= Brief =
Below are the records. Retype exactly the lines between the lines holding "Miele Di Manuka MGO 515 (66, 340)" and "Private label (33, 2126)", inclusive.

[[ Provided information, beginning ]]

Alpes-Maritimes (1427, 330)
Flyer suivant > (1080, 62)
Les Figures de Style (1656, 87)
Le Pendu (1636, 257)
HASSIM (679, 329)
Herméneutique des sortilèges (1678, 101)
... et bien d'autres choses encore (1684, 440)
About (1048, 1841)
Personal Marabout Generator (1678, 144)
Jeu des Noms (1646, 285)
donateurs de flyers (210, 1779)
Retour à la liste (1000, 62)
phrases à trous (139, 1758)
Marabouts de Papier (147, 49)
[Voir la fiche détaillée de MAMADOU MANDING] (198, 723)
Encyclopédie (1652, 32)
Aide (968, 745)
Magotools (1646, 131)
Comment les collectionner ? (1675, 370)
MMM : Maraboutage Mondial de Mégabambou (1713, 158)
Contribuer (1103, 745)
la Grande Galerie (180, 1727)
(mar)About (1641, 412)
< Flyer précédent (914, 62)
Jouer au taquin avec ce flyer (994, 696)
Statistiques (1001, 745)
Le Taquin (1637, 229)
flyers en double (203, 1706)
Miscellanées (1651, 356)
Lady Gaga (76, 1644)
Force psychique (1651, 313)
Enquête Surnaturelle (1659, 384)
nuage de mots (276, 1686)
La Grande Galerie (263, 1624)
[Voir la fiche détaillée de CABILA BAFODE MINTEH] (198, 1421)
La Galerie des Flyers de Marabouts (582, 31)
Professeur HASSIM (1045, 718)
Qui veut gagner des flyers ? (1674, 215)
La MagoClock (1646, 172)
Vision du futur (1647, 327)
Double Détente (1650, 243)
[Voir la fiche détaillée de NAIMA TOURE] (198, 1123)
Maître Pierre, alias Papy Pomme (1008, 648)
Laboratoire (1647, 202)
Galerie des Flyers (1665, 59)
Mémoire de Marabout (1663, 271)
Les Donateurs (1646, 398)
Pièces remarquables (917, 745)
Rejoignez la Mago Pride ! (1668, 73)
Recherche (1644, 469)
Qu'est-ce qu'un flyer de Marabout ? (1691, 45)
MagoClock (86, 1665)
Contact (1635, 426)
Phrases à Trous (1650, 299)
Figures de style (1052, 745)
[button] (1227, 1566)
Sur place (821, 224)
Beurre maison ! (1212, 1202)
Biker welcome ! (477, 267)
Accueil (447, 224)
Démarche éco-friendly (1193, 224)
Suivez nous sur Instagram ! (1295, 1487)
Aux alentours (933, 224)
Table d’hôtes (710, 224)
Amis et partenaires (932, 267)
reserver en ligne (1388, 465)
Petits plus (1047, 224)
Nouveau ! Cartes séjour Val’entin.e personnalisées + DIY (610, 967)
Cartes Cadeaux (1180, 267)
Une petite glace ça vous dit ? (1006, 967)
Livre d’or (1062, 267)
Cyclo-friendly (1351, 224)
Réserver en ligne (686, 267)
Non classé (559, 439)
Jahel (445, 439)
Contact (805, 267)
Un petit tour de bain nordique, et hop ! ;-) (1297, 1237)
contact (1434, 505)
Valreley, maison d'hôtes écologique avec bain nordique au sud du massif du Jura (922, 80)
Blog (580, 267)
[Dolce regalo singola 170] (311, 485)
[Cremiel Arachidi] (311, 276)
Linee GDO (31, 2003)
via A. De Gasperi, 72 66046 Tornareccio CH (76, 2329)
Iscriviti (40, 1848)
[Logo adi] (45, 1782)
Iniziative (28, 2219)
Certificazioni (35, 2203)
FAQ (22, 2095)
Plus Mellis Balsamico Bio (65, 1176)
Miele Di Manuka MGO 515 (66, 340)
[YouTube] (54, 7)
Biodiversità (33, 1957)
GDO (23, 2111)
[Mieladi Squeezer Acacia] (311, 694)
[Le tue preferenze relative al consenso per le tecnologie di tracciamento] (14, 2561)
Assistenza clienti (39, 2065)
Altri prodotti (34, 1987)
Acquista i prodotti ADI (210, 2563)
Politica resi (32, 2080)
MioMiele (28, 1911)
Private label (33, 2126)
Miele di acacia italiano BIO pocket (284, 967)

[[ Provided information, end ]]

= Completed task =
Miele Di Manuka MGO 515 (66, 340)
[YouTube] (54, 7)
Biodiversità (33, 1957)
GDO (23, 2111)
[Mieladi Squeezer Acacia] (311, 694)
[Le tue preferenze relative al consenso per le tecnologie di tracciamento] (14, 2561)
Assistenza clienti (39, 2065)
Altri prodotti (34, 1987)
Acquista i prodotti ADI (210, 2563)
Politica resi (32, 2080)
MioMiele (28, 1911)
Private label (33, 2126)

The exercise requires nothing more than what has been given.